In the meantime, the National Academy of Social Insurance has some ideas to close some holes in Social Security-increasing benefits for persons 85 and over, pay a widowed spouse 75 percent of the couple's prior benefits instead of 50 percent; provide child care as a benefit; update the special minimum benefit to 125 percent of poverty; pay benefits to students who have lost a breadwinner up to age 22, instead of 18-19; increase benefits across the board for all individuals in the next year or so, to make up for losses in savings.

Stephen Hill, reported on CommonDreams.org last August, a study by the New America Foundation, which outlined how Social Security could double its revenue and spread its enhanced benefits further, freeing employers from providing retirement, which would eliminate the employer tax deductions, which cost the treasury billions.. Hill called it "Social Security Plus," and suggested that greater benefits could not only help the economy but could eliminate the individual tax deductions, which only benefit people who can afford 401(k)s and IRAs.

Ghilarducci makes the same point, that 401(k)s and IRAs, in which taxes on earnings are deferred, reduce tax receipts by $193 billion a year. But, she says, 80 percent of these tax breaks go to the top 20 percent of taxpayers. Her solution: "Guaranteed Retirement Accounts", to which employers and employees would each be required to contribute 2.5 percent of salaries, with a $600 refundable tax credit for the employee's contribution.

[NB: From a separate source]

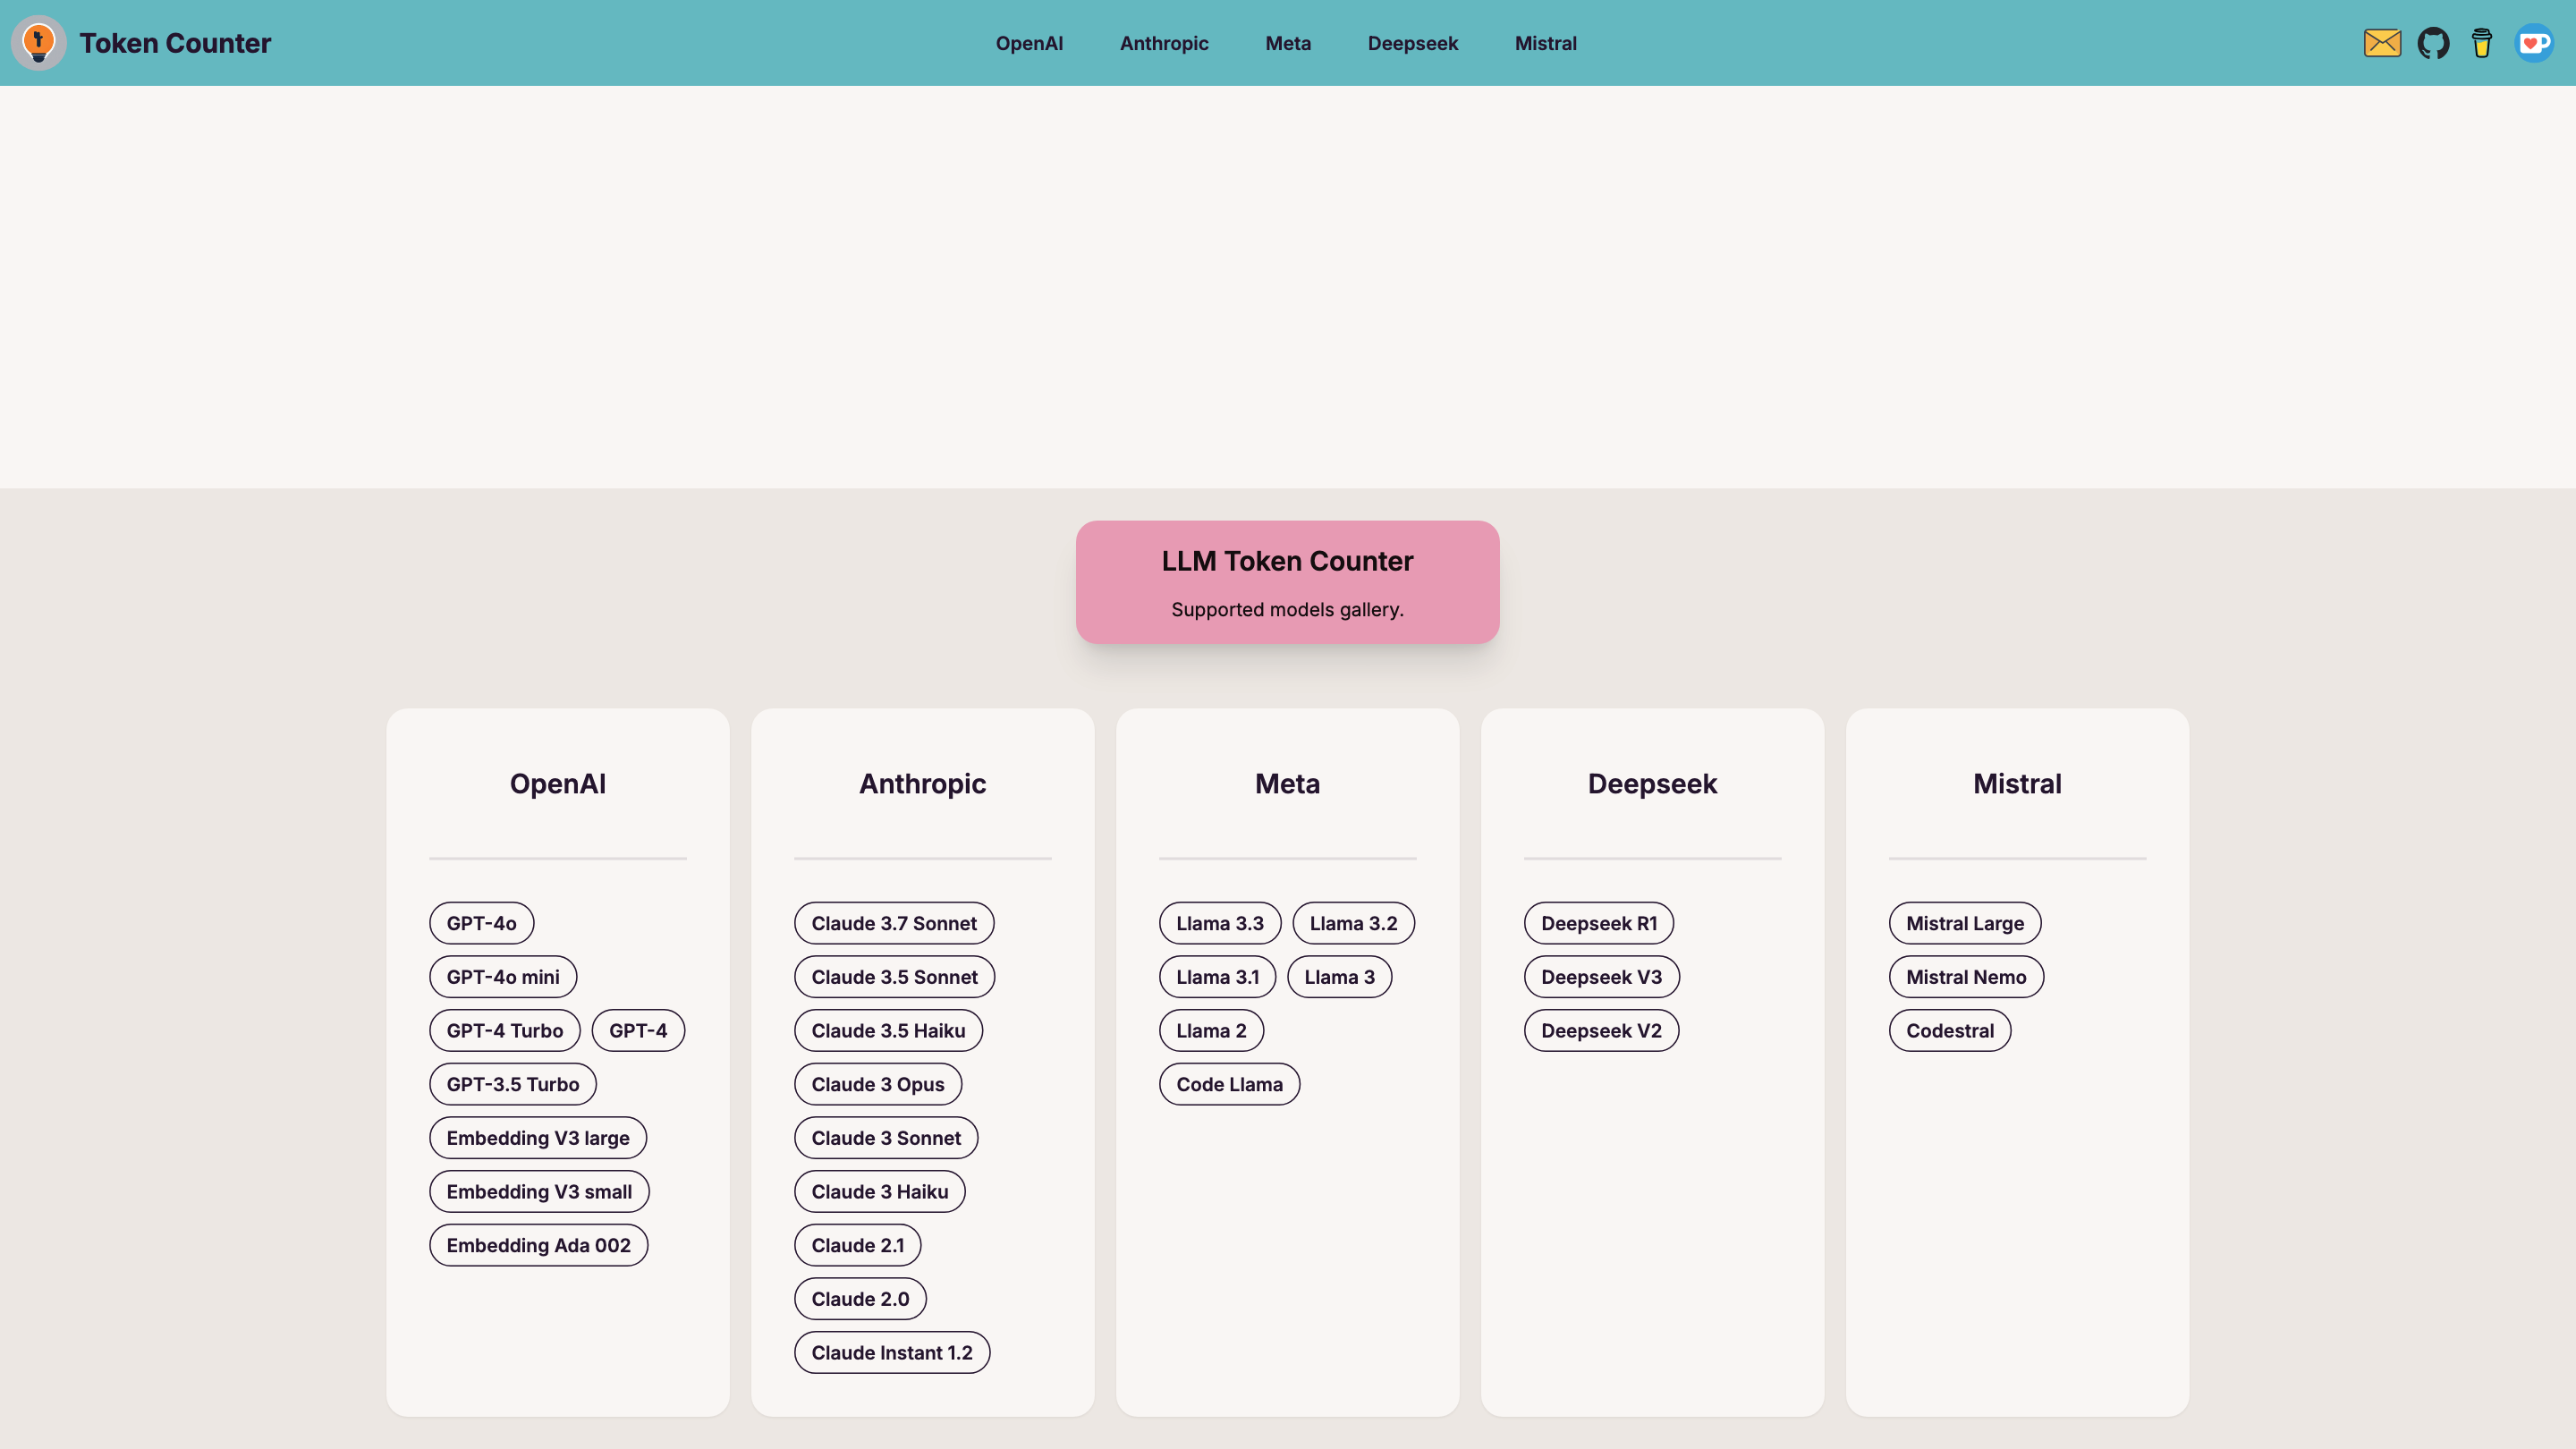The image size is (2576, 1449).
Task: Open the GitHub repository icon
Action: tap(2433, 43)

The accounts, which could not be touched until retirement, would be pooled and managed by professionals, as private defined pensions are now managed, with a target of a three percent return above the rate of inflation. "National savings would get a boost," she wrote in Bloomberg Business Week last July. "All Americans, including the 64 million who have no pension plan, would get one at no extra cost." Hers was one of a number of proposals for guaranteed, government sponsored annuities or pension plans offered in September at a conference on retirement security, sponsored in part by Retirement USA, a new coalition of unions, senior groups, the liberal Economic Policy Institute and the non-profit Pension Rights Center. This month it's in the midst of a campaign, called "Wake Up Washington," opposing cuts in Social Security while seeking a universal retirement system for America to replace what it calls "the patchwork of private" plans..

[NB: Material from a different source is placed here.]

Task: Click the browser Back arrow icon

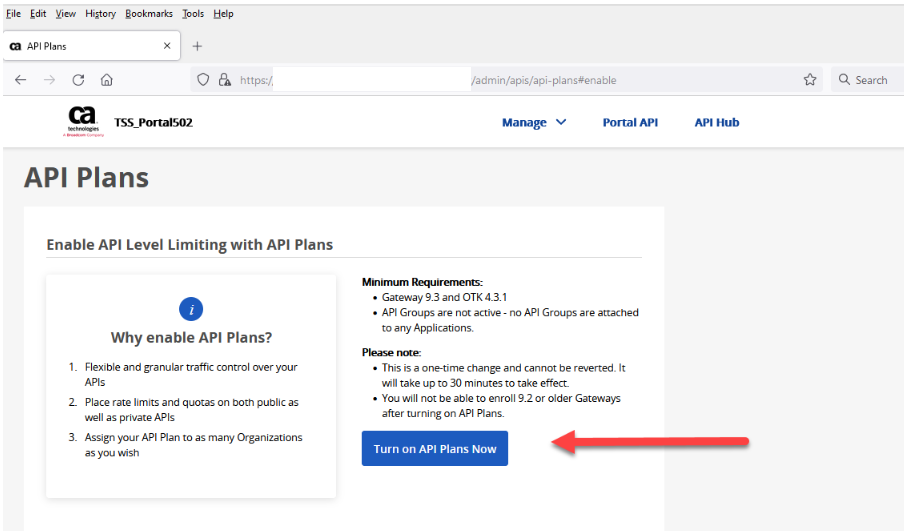Action: click(x=21, y=80)
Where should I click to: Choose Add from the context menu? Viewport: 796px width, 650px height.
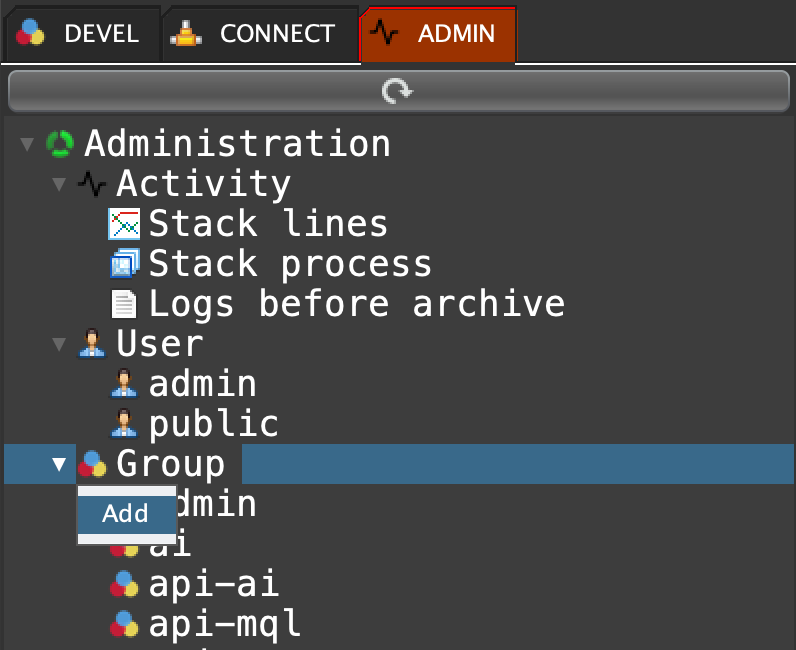(x=126, y=514)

Why do we need it? On September 16 the non-partisan Center for Retirement Research at Boston College told Retirement USA that the gap between all the assets American households have, including homes, IRAs, 401(k)s and other savings, and the amount they will need for a decent retirement is $6.6 trillion. The calculation was based on the Federal Reserve's Survey of Consumer Finance.

I can't begin to fathom such a number. But even this "foolish generation" must know that unless things change, their lifetime of work may not be rewarded with a comfortable and secure old age.